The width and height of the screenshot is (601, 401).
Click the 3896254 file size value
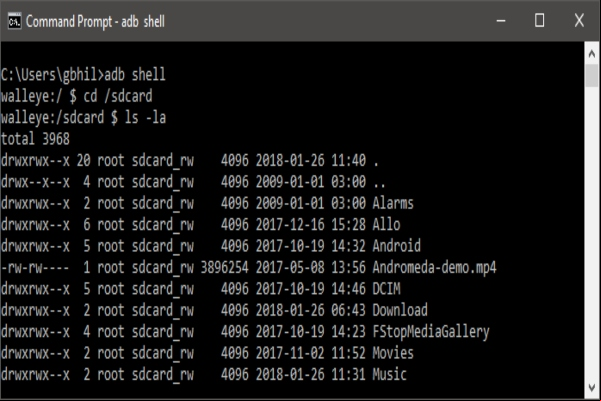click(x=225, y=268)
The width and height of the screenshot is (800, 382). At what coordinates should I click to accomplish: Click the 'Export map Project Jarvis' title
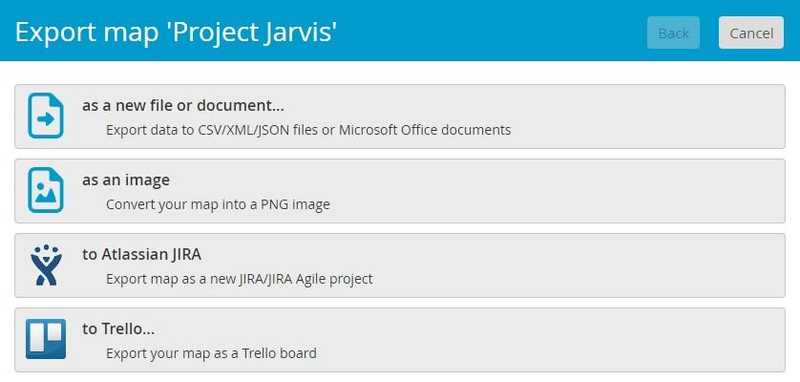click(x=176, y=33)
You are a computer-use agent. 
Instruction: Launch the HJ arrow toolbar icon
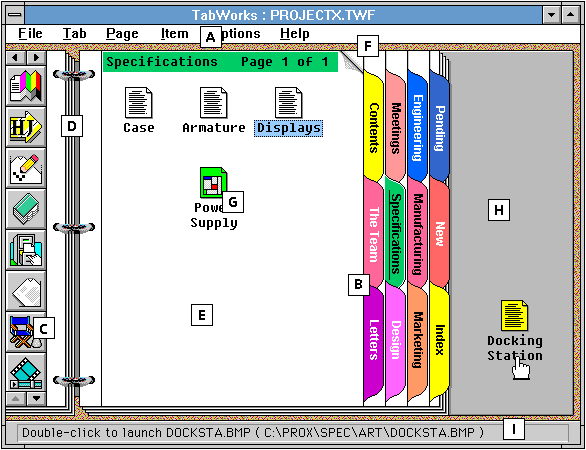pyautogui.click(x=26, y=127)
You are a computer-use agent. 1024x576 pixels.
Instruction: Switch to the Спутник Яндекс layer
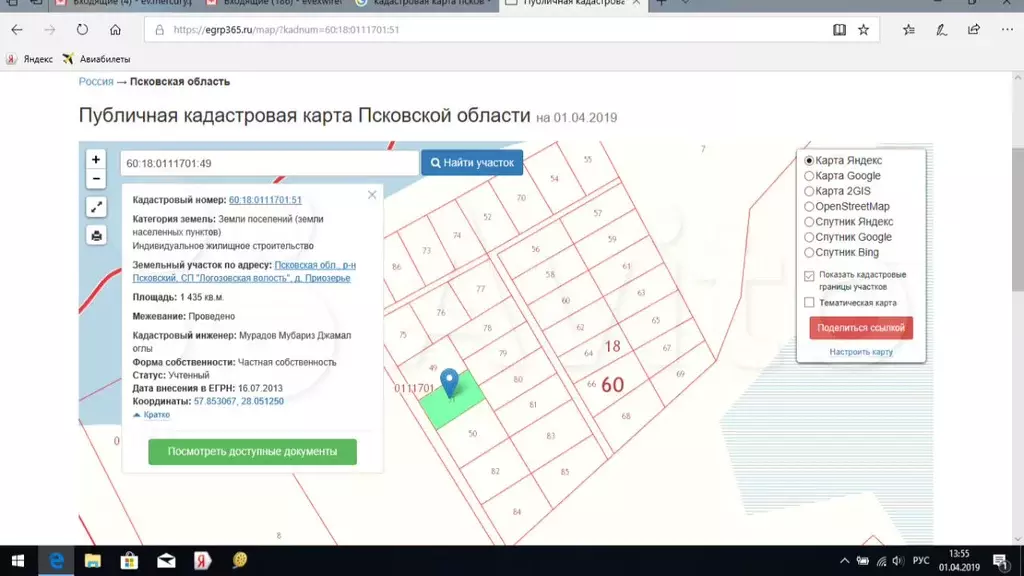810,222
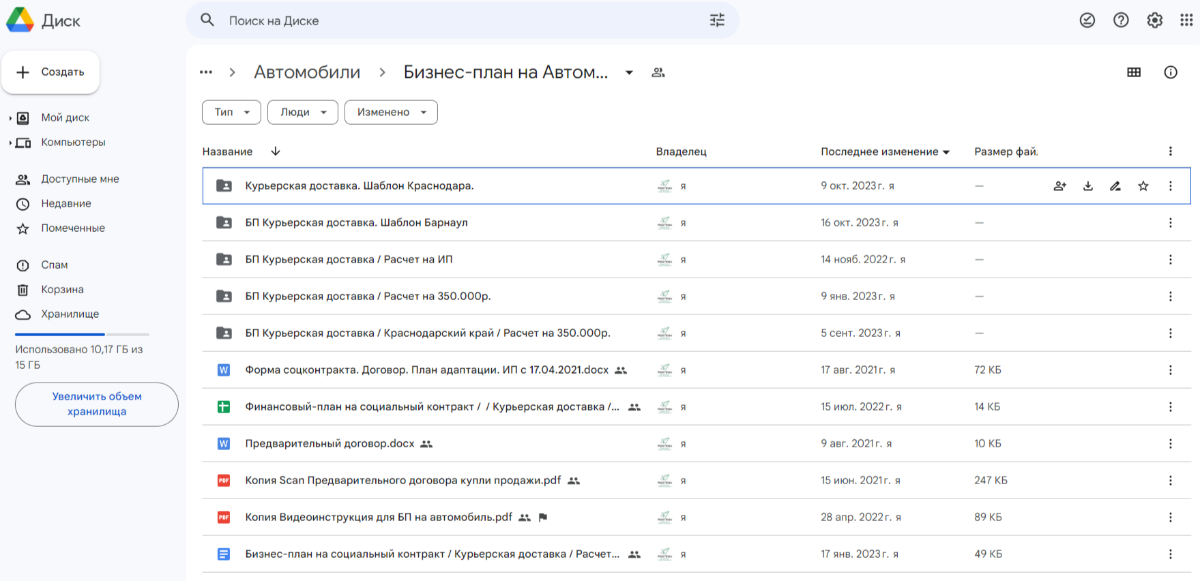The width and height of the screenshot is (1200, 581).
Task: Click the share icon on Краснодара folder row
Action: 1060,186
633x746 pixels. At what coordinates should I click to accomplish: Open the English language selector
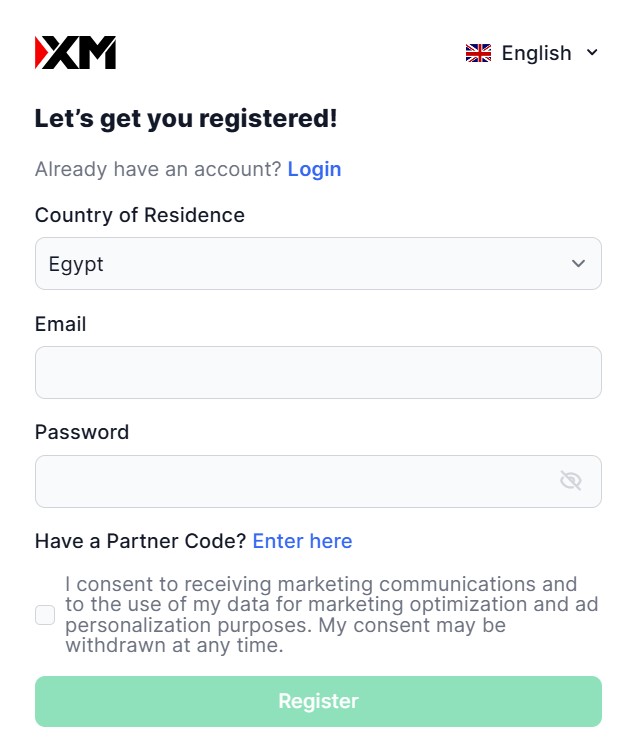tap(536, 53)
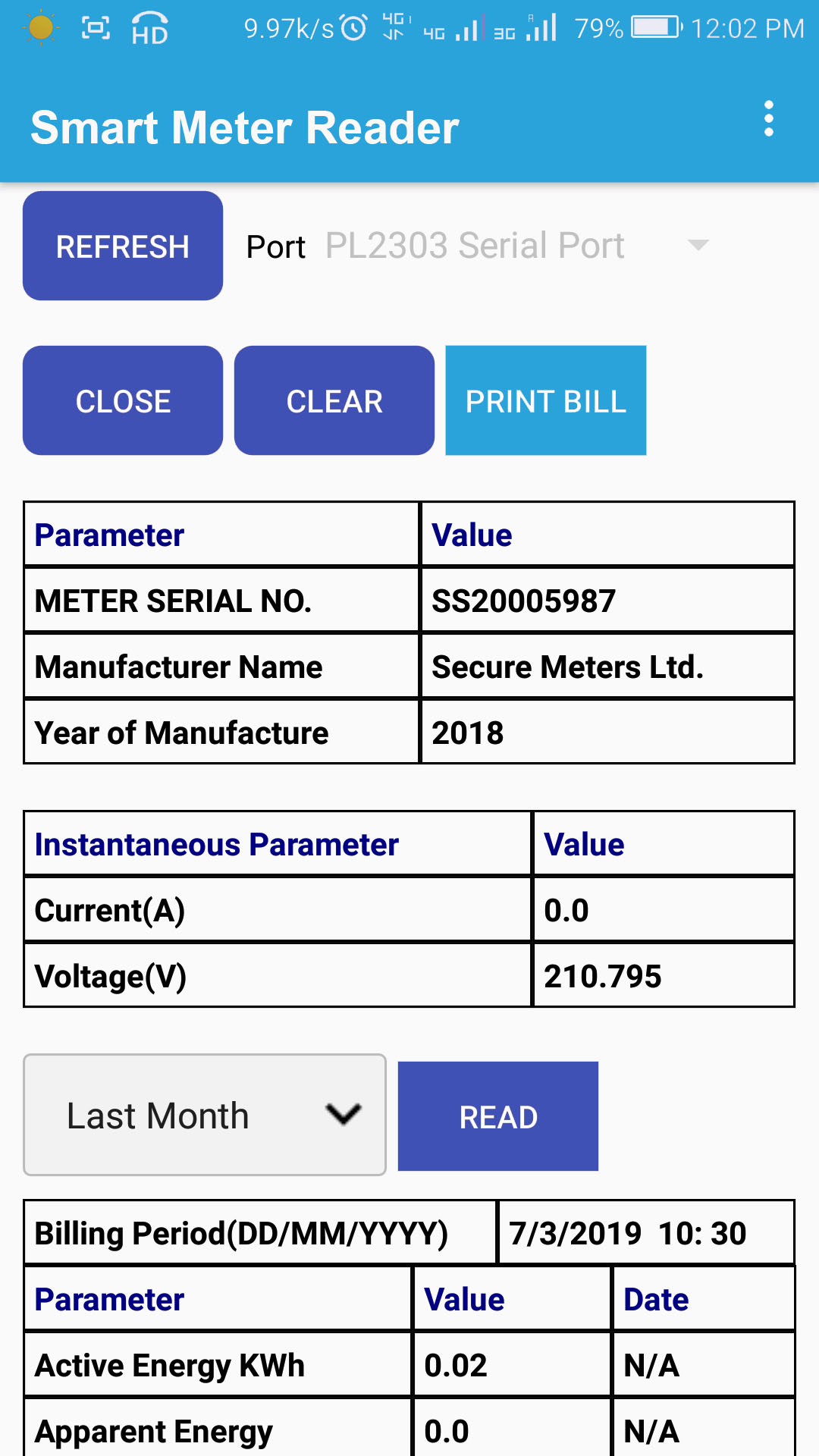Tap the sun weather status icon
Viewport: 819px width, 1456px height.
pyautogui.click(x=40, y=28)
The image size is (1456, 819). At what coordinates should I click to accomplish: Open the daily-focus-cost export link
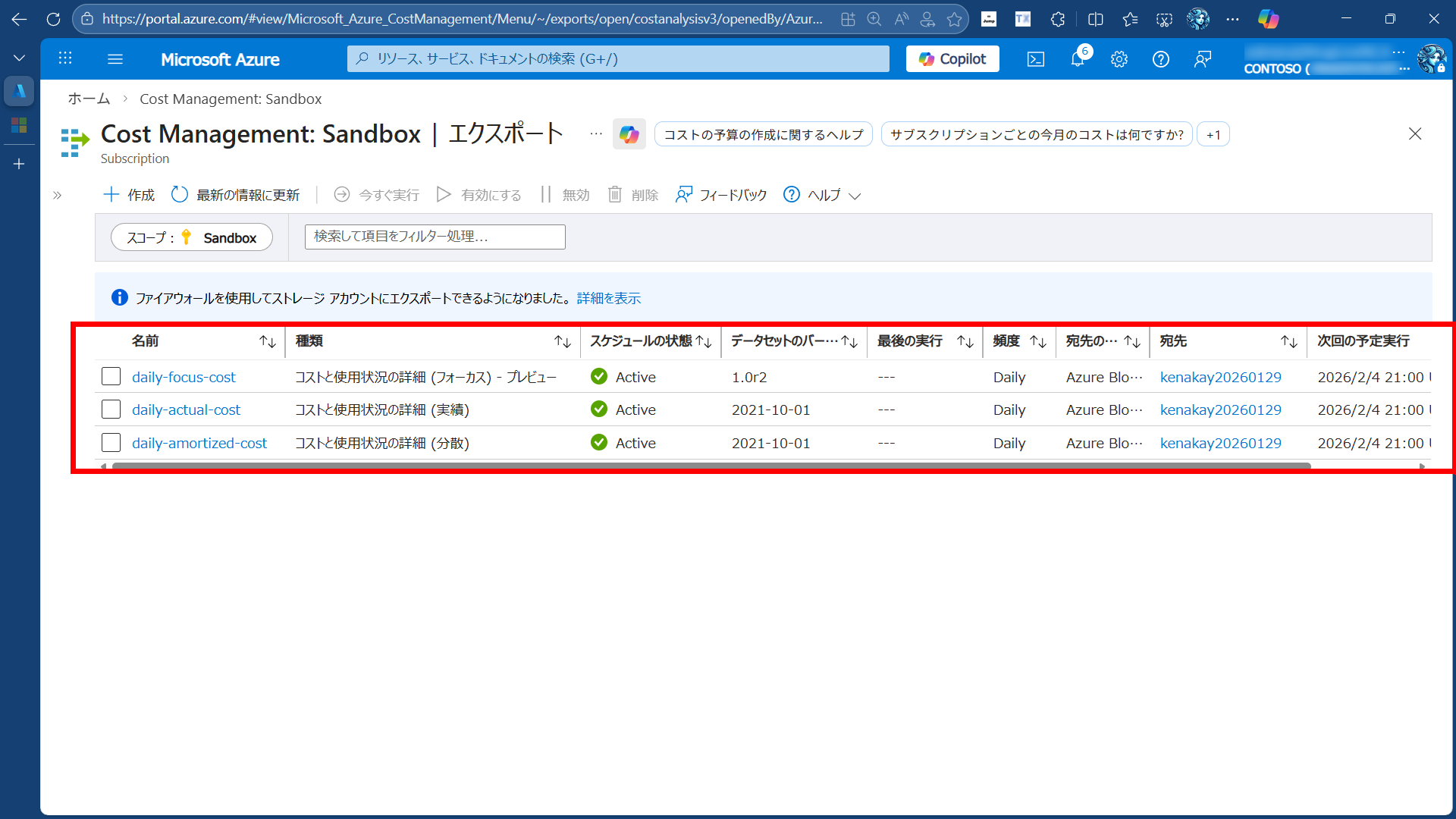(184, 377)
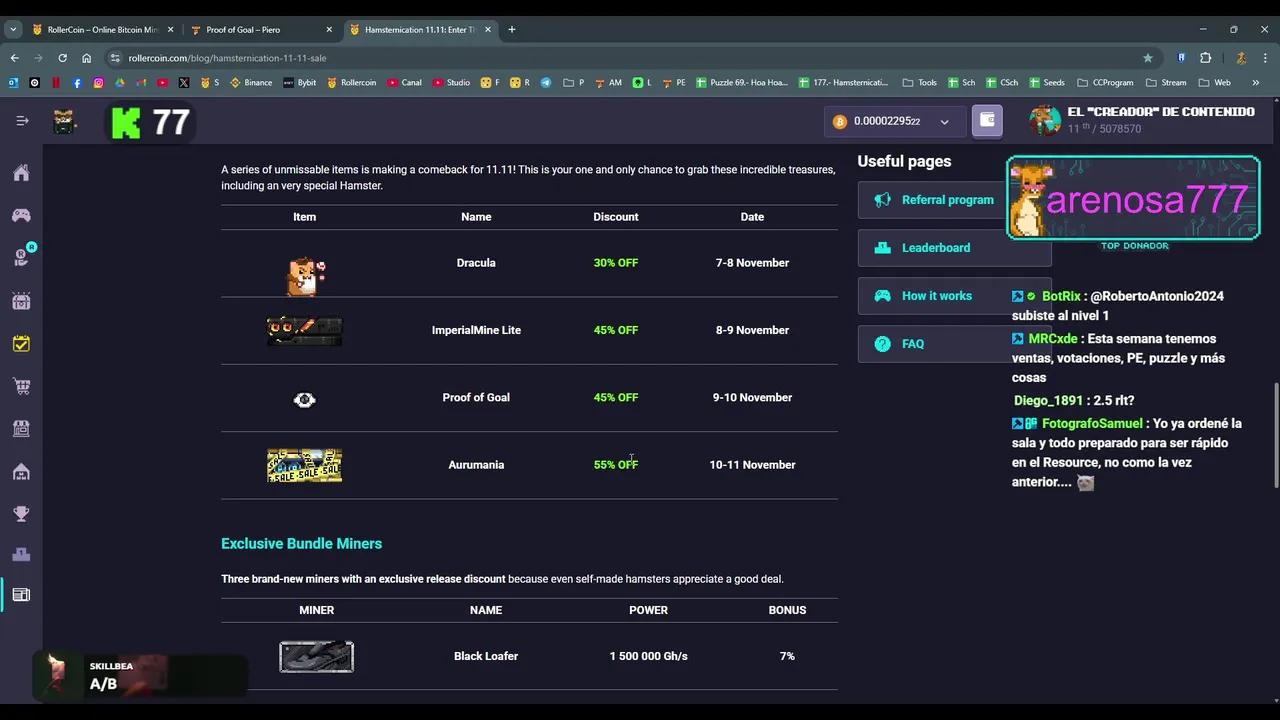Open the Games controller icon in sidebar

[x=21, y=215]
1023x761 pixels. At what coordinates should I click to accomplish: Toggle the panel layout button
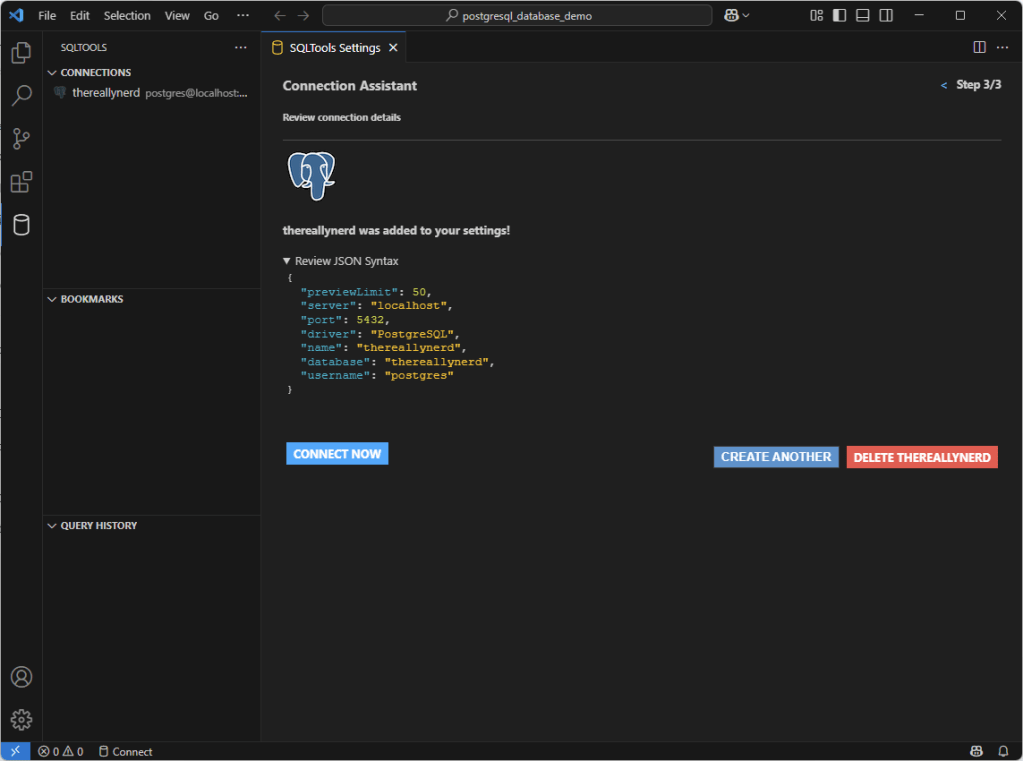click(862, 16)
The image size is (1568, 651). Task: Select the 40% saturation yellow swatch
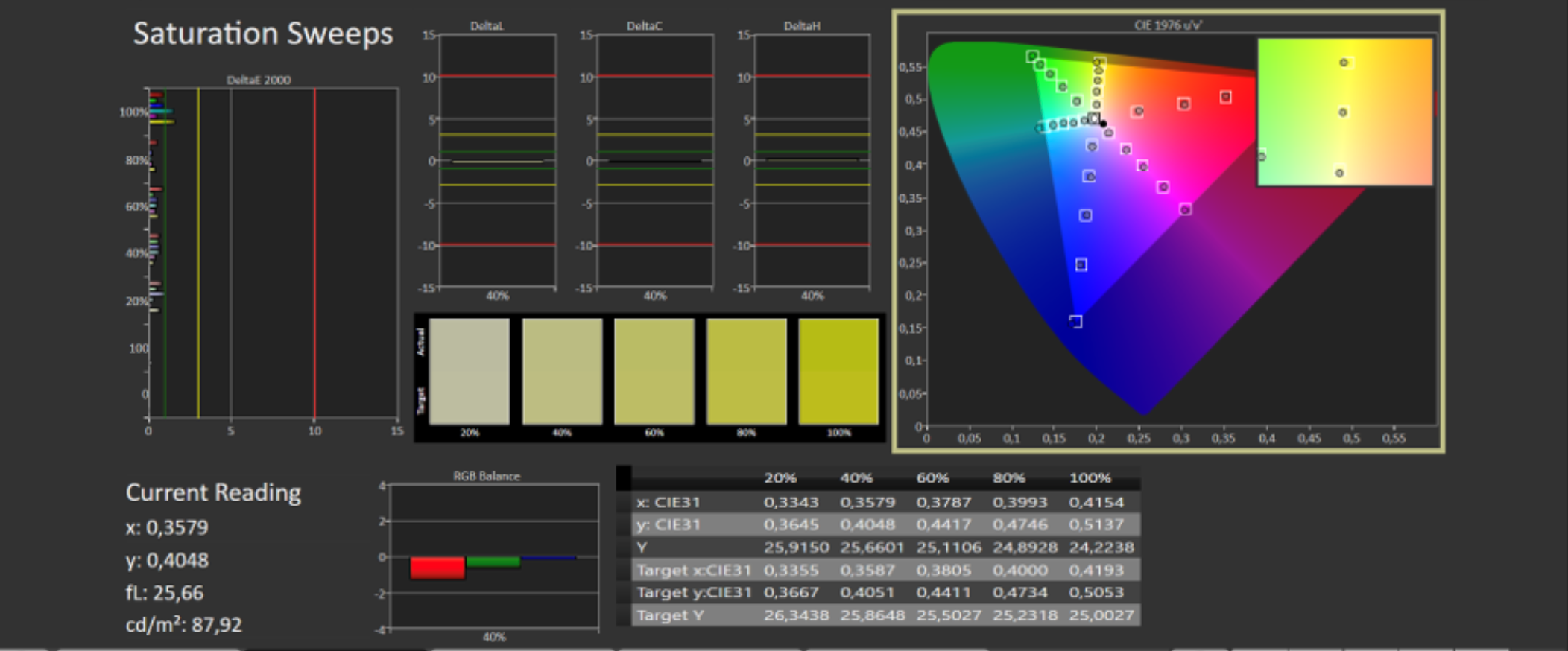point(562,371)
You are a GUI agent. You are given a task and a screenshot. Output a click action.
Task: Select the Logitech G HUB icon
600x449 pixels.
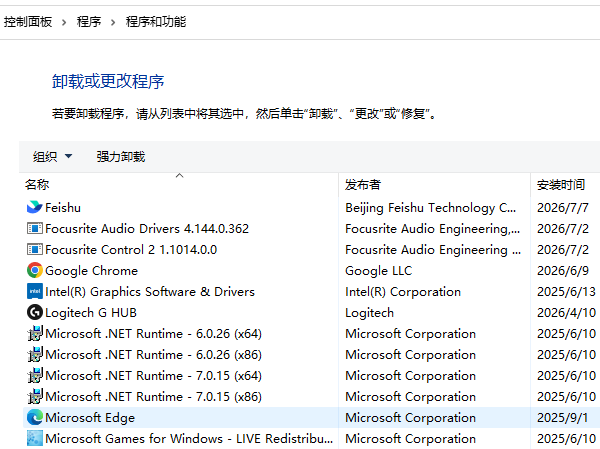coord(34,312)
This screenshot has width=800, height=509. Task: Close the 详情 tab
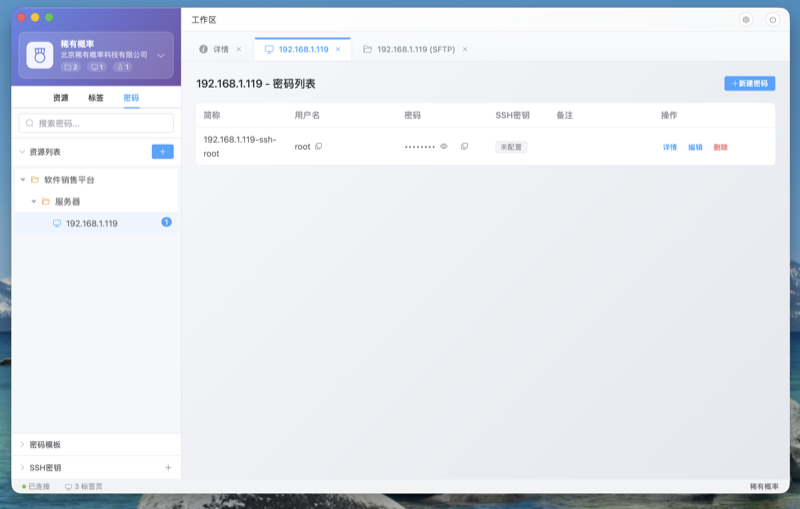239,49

____________

#### [WHAT THE TASK ASKS]
Write out all of the items again, changing every "At what coordinates should I click to accomplish" to "Where should I tap to do" and leaving everything else unchanged. Omit the pictures.

#### [TASK RESULT]
The width and height of the screenshot is (601, 401).
Click the 3896254 file size value
click(x=225, y=268)
The width and height of the screenshot is (800, 382). Where should I tap to do: Click the 'Export map Project Jarvis' title
click(x=176, y=33)
You are a computer-use agent. 
Instruction: Launch the HJ arrow toolbar icon
pyautogui.click(x=26, y=127)
You are a computer-use agent. 1024x576 pixels.
Instruction: Switch to the Спутник Яндекс layer
810,222
The width and height of the screenshot is (1200, 581).
Task: Click the share icon on Краснодара folder row
Action: 1060,186
633x746 pixels. Where should I tap to do: Open the English language selector
tap(536, 53)
Tap the sun weather status icon
Viewport: 819px width, 1456px height.
pyautogui.click(x=40, y=28)
The image size is (1456, 819). Where should I tap to do: Open the daily-focus-cost export link
(184, 377)
Open the Games controller icon in sidebar

[x=21, y=215]
1023x761 pixels. Where should I tap to do: Toggle the panel layout button
click(862, 16)
The image size is (1568, 651). Task: Select the 40% saturation yellow swatch
point(562,371)
You are a GUI agent. You are given a task and a screenshot. Output a click action.
Task: Select the Logitech G HUB icon
600x449 pixels.
coord(34,312)
This screenshot has width=800, height=509. Task: Close the 详情 tab
239,49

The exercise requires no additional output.